# Discuss Jerry's answer to: Convolutionary Mathematical Forms that Justify a High School Physics Teacher's Pendulum Lesson

What are the Mathematical forms for non-ordinary differential equations that precede develop of the Beta - and Gamma - functions for a factorial analysis, closed range, subset circular, 'frozen in ...

First of all, a high school physics teacher's pendulum lesson could be justified via the application of convolutionary mathematical forms. However, the field would be far beyond the any high School student's abilitiy to comprehend. This is not to say that an abslolute genius wouldn't understand. Basically, convolution is a functional analysis using two distinct functions to produce a third function, which may be a modified version of one of the original functions.
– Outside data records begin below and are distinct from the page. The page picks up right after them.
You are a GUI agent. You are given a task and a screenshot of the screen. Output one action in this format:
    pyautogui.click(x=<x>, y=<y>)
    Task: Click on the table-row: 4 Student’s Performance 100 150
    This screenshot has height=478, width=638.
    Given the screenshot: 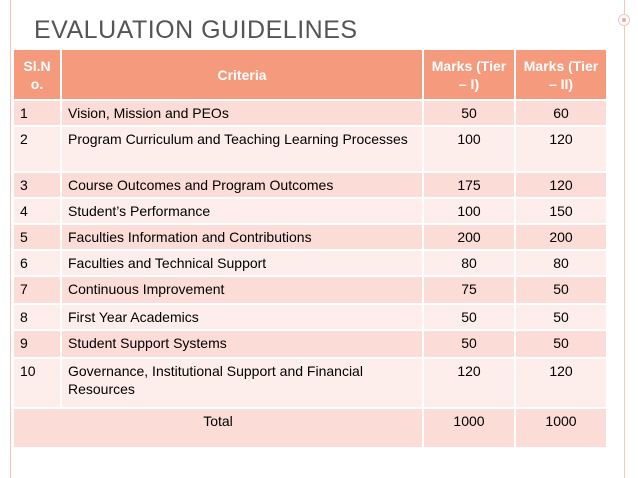 What is the action you would take?
    pyautogui.click(x=311, y=212)
    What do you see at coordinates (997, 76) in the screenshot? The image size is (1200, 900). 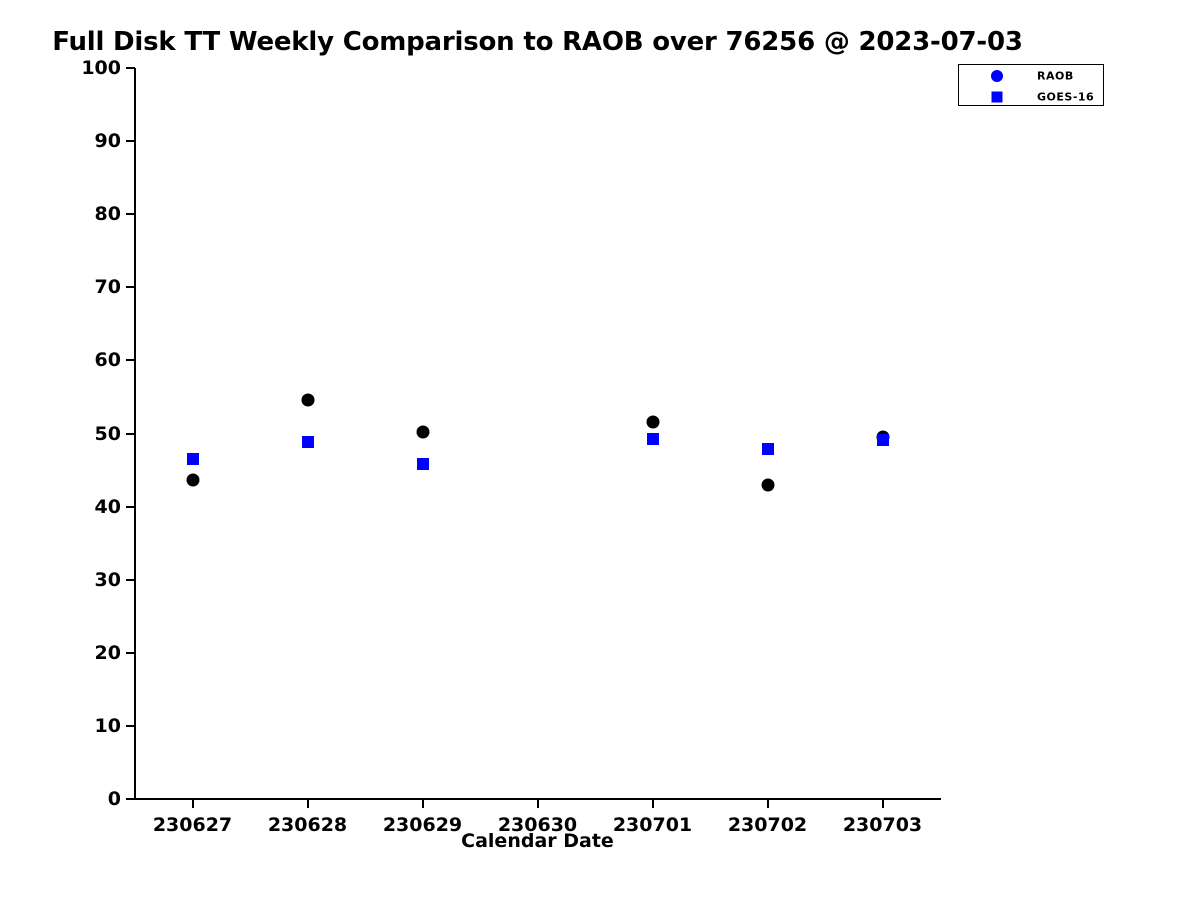 I see `legend-marker-circle-icon` at bounding box center [997, 76].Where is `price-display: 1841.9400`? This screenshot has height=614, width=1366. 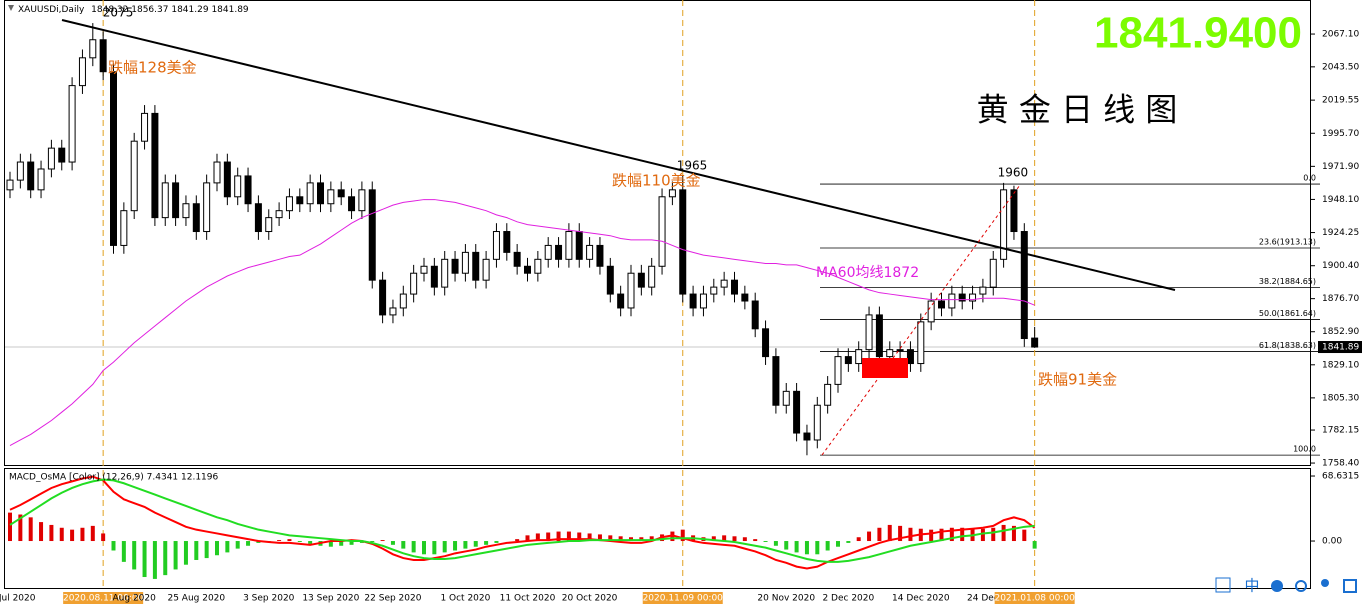 price-display: 1841.9400 is located at coordinates (1198, 34).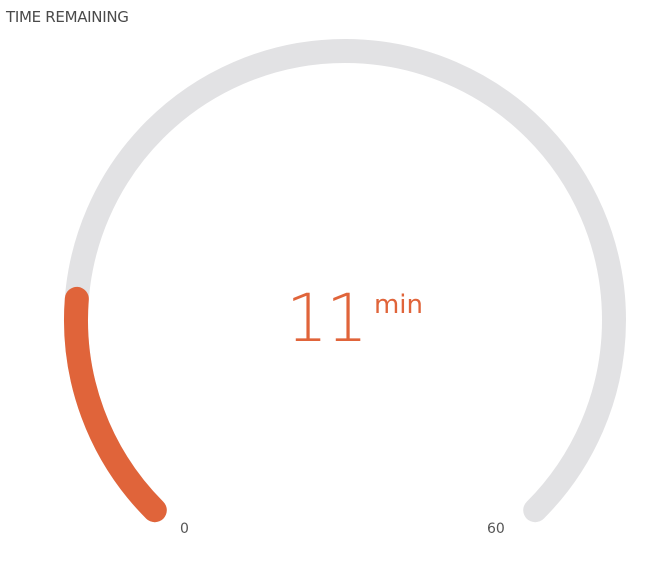  What do you see at coordinates (116, 404) in the screenshot?
I see `gauge-fill` at bounding box center [116, 404].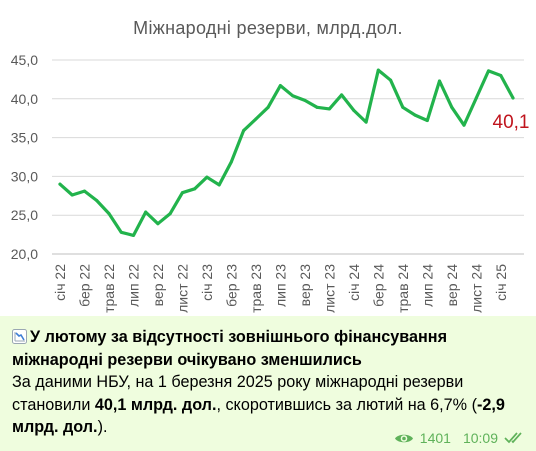 The height and width of the screenshot is (451, 536). What do you see at coordinates (404, 438) in the screenshot?
I see `eye-icon` at bounding box center [404, 438].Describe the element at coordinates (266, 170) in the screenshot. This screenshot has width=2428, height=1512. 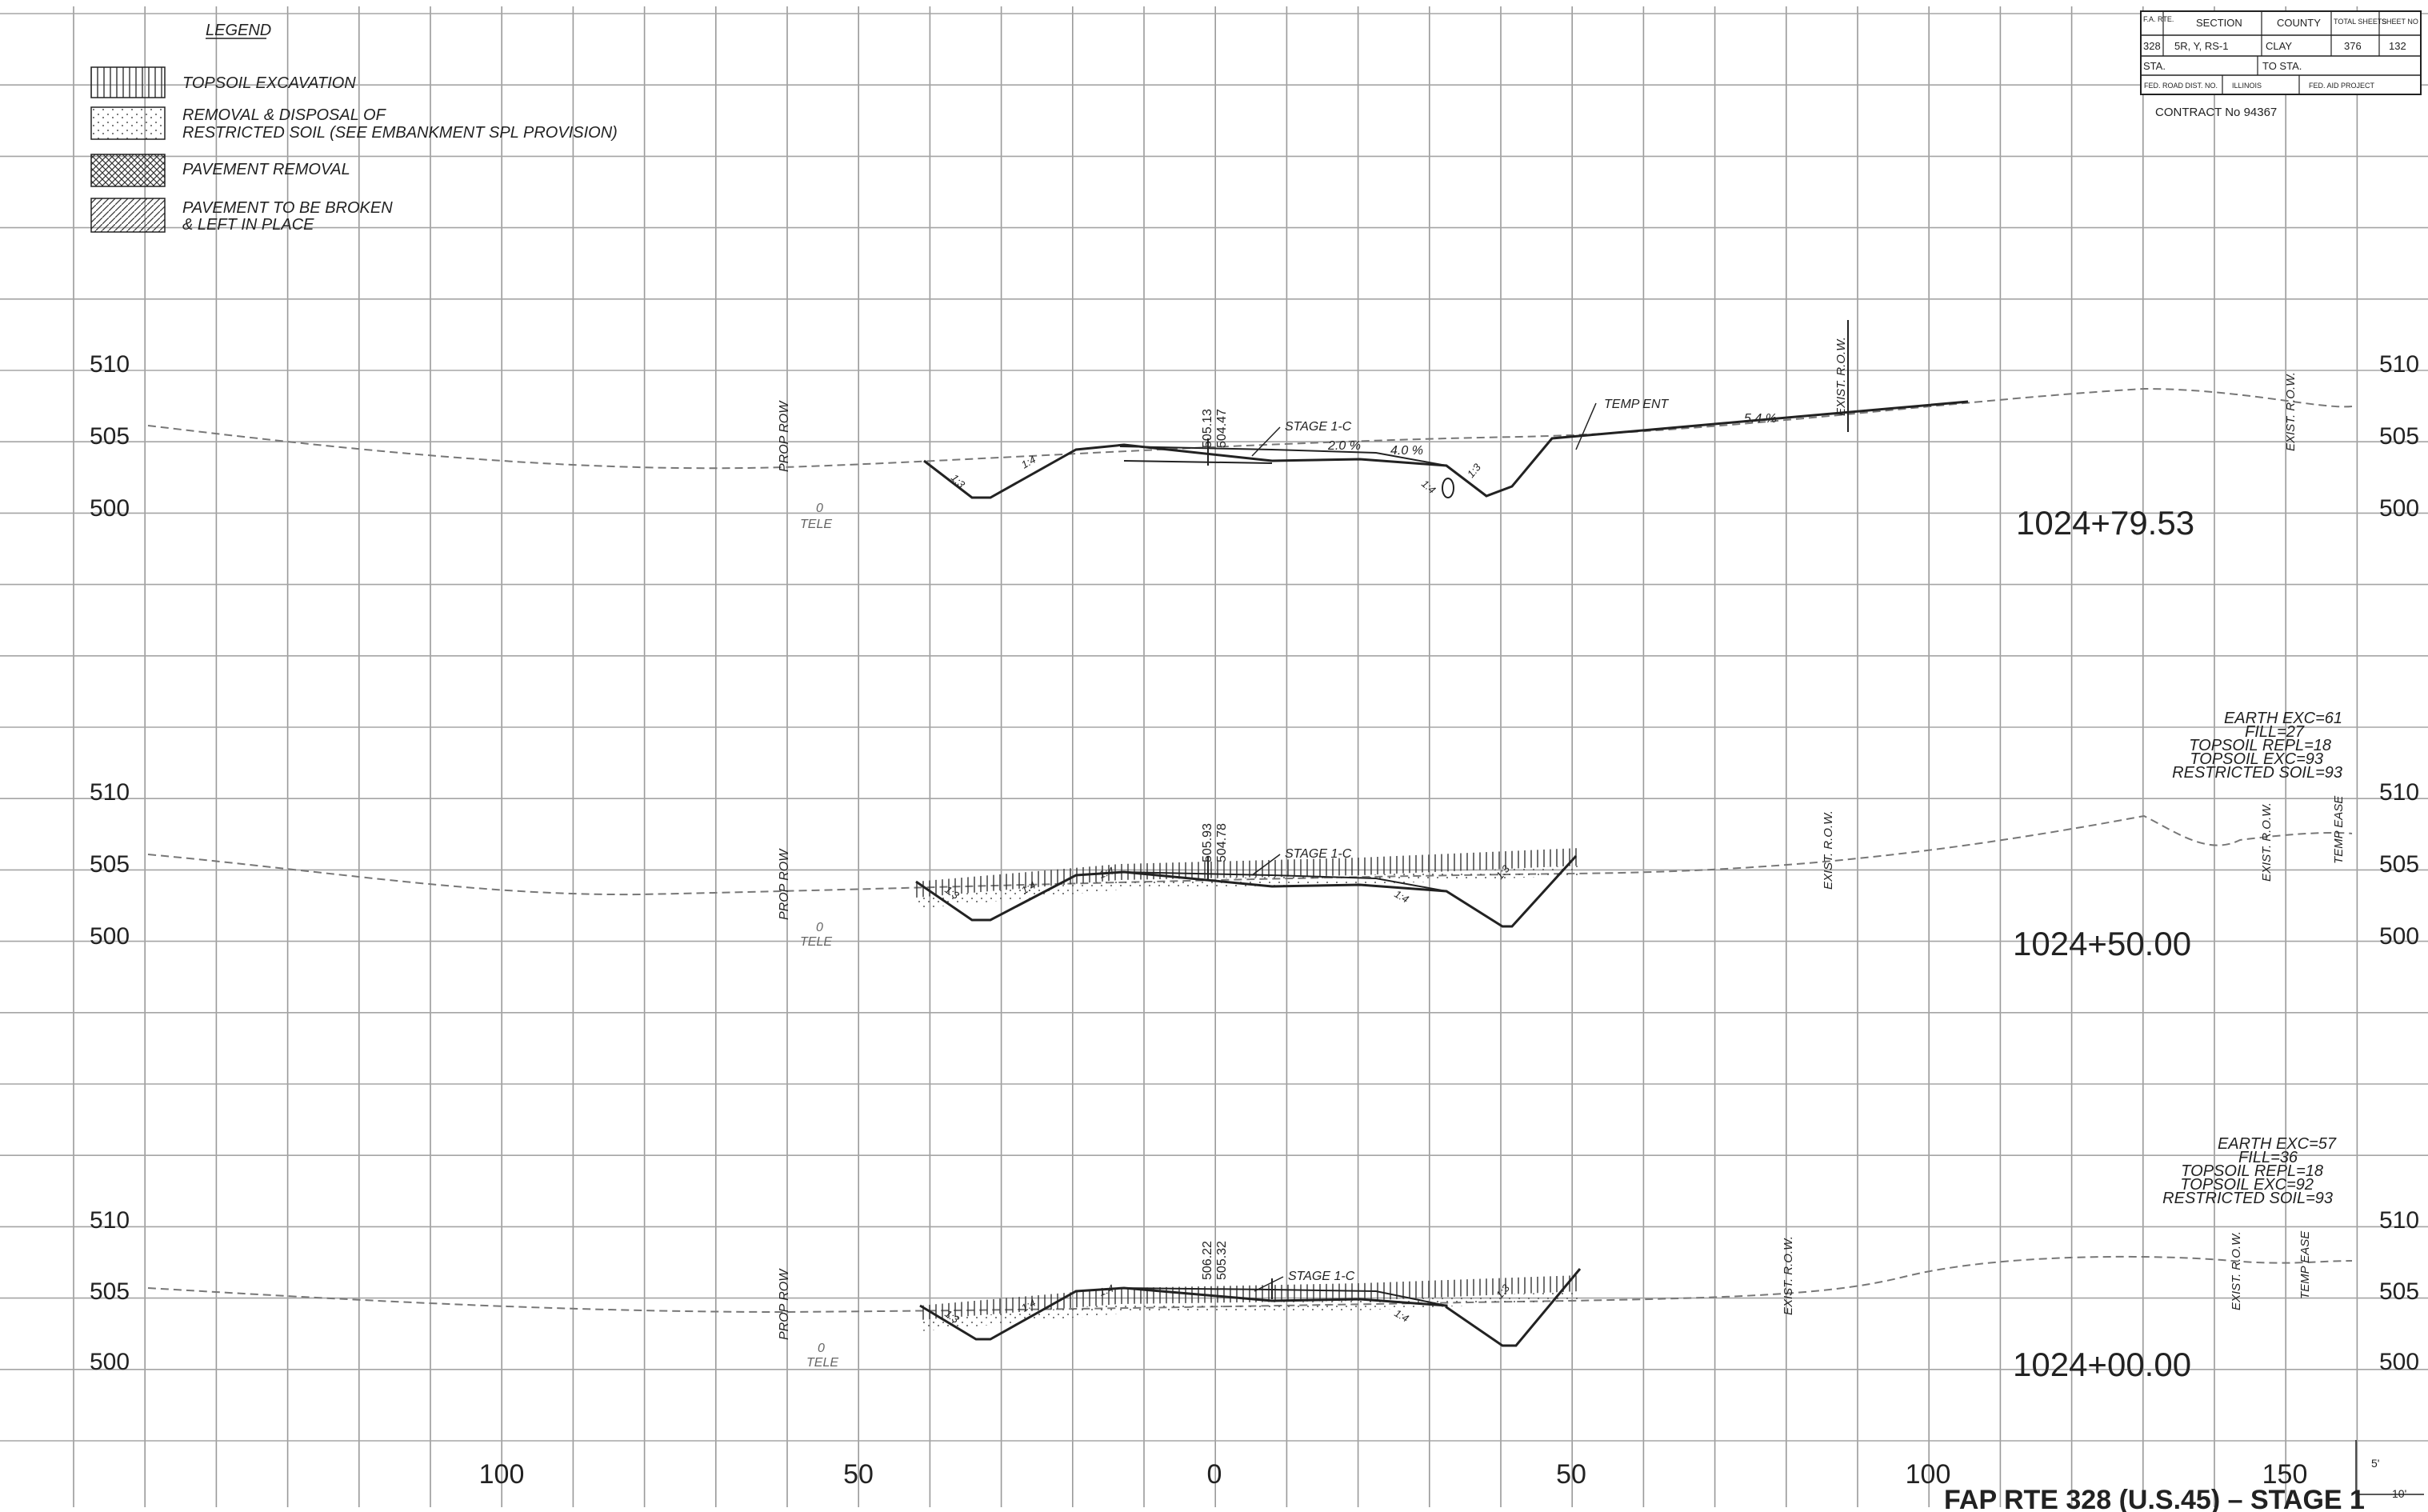
I see `legend-item-3: PAVEMENT REMOVAL` at that location.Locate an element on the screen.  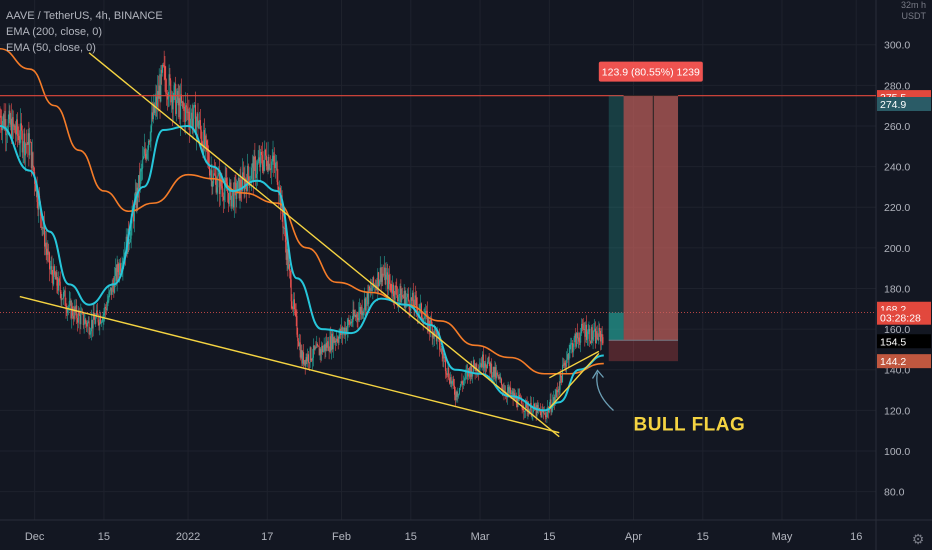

The convolution can be defined for functions on groups other than Euclidean spaces. In particular, the circular convolution can be defined for periodic functions, ie , those function of the circle. And, the discrete convolution can be defined for functions on the set of counting number, ie integers. These generalizations of the convolution have applications in the field of numerical analysis and numerical algebra, and in the design of finite impulse response filter, ie signal processing.

An understanding of such would require at least four or five years of advanced college mathematics and some experience in the applications of several divergent fields.

We all know what the speed of light is, however, I wonder, what is the speed of dark?